# WHAT THE TASK REQUIRES
Please set down the records exactly, keeping every line.
----
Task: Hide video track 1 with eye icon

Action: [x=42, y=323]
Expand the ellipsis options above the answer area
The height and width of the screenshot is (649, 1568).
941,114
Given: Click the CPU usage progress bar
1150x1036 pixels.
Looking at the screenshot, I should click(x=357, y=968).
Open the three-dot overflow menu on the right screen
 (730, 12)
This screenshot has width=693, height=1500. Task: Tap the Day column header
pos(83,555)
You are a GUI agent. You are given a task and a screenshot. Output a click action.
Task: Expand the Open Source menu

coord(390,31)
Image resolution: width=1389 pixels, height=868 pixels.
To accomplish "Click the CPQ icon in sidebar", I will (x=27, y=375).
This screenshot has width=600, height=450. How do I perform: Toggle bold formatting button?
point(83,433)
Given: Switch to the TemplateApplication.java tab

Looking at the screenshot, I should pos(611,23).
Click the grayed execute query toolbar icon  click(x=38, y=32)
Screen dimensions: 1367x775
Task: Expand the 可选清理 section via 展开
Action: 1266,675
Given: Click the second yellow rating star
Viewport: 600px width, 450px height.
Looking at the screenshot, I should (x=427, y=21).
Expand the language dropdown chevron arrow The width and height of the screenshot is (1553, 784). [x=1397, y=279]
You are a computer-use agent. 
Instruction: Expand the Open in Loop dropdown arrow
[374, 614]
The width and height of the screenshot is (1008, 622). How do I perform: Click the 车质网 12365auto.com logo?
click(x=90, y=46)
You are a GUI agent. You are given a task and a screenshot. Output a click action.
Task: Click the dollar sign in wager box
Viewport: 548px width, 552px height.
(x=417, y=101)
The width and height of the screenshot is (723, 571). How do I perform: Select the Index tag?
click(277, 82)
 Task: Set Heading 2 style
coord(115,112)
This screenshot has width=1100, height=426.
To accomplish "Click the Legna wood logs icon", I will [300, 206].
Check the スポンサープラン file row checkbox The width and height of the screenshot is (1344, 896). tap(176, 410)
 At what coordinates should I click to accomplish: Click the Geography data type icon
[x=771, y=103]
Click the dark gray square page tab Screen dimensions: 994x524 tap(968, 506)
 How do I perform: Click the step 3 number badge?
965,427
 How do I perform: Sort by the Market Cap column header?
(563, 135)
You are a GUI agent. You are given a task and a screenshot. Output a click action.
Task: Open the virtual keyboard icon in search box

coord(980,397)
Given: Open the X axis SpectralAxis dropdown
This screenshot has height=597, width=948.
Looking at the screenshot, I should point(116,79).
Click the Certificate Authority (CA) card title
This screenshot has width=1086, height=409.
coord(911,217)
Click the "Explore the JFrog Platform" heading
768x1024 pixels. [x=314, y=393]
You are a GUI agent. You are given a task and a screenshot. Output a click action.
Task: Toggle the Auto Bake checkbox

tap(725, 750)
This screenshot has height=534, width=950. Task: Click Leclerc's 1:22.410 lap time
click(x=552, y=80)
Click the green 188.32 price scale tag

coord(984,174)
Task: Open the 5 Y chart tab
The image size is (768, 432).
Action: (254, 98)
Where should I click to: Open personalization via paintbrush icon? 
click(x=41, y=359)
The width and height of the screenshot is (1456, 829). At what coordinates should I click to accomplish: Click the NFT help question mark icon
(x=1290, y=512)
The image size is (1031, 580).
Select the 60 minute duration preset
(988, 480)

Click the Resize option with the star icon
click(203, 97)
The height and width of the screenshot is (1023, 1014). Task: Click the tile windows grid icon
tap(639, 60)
----
# ANSWER FOR THE TASK
Task: Hide video track 1 with eye icon

Action: [x=42, y=323]
Expand the ellipsis options above the answer area
The height and width of the screenshot is (649, 1568).
941,114
Given: Click the CPU usage progress bar
1150x1036 pixels.
Looking at the screenshot, I should click(x=357, y=968).
Open the three-dot overflow menu on the right screen
 (730, 12)
This screenshot has width=693, height=1500. Task: Tap the Day column header
pos(83,555)
You are a GUI agent. You are given a task and a screenshot. Output a click action.
Task: Expand the Open Source menu

coord(390,31)
Image resolution: width=1389 pixels, height=868 pixels.
To accomplish "Click the CPQ icon in sidebar", I will (x=27, y=375).
This screenshot has width=600, height=450. How do I perform: Toggle bold formatting button?
point(83,433)
Given: Switch to the TemplateApplication.java tab

Looking at the screenshot, I should pos(611,23).
Click the grayed execute query toolbar icon  click(x=38, y=32)
Screen dimensions: 1367x775
Task: Expand the 可选清理 section via 展开
Action: 1266,675
Given: Click the second yellow rating star
Viewport: 600px width, 450px height.
Looking at the screenshot, I should (x=427, y=21).
Expand the language dropdown chevron arrow The width and height of the screenshot is (1553, 784). [x=1397, y=279]
You are a computer-use agent. 
Instruction: Expand the Open in Loop dropdown arrow
[374, 614]
The width and height of the screenshot is (1008, 622). How do I perform: Click the 车质网 12365auto.com logo?
click(x=90, y=46)
You are a GUI agent. You are given a task and a screenshot. Output a click action.
Task: Click the dollar sign in wager box
Viewport: 548px width, 552px height.
(x=417, y=101)
The width and height of the screenshot is (723, 571). How do I perform: Select the Index tag?
click(277, 82)
 Task: Set Heading 2 style
coord(115,112)
This screenshot has width=1100, height=426.
To accomplish "Click the Legna wood logs icon", I will [300, 206].
Check the スポンサープラン file row checkbox The width and height of the screenshot is (1344, 896). tap(176, 410)
 At what coordinates should I click to accomplish: Click the Geography data type icon
[x=771, y=103]
Click the dark gray square page tab Screen dimensions: 994x524 tap(968, 506)
 How do I perform: Click the step 3 number badge?
965,427
 How do I perform: Sort by the Market Cap column header?
(563, 135)
You are a GUI agent. You are given a task and a screenshot. Output a click action.
Task: Open the virtual keyboard icon in search box

coord(980,397)
Given: Open the X axis SpectralAxis dropdown
This screenshot has height=597, width=948.
Looking at the screenshot, I should point(116,79).
Click the Certificate Authority (CA) card title
This screenshot has width=1086, height=409.
coord(911,217)
Click the "Explore the JFrog Platform" heading
768x1024 pixels. [x=314, y=393]
You are a GUI agent. You are given a task and a screenshot. Output a click action.
Task: Toggle the Auto Bake checkbox

tap(725, 750)
This screenshot has height=534, width=950. Task: Click Leclerc's 1:22.410 lap time
click(x=552, y=80)
Click the green 188.32 price scale tag

coord(984,174)
Task: Open the 5 Y chart tab
The image size is (768, 432).
Action: (254, 98)
Where should I click to: Open personalization via paintbrush icon? 
click(x=41, y=359)
The width and height of the screenshot is (1456, 829). At what coordinates should I click to accomplish: Click the NFT help question mark icon
(x=1290, y=512)
The image size is (1031, 580).
Select the 60 minute duration preset
(988, 480)

Click the Resize option with the star icon
click(203, 97)
The height and width of the screenshot is (1023, 1014). Task: Click the tile windows grid icon
tap(639, 60)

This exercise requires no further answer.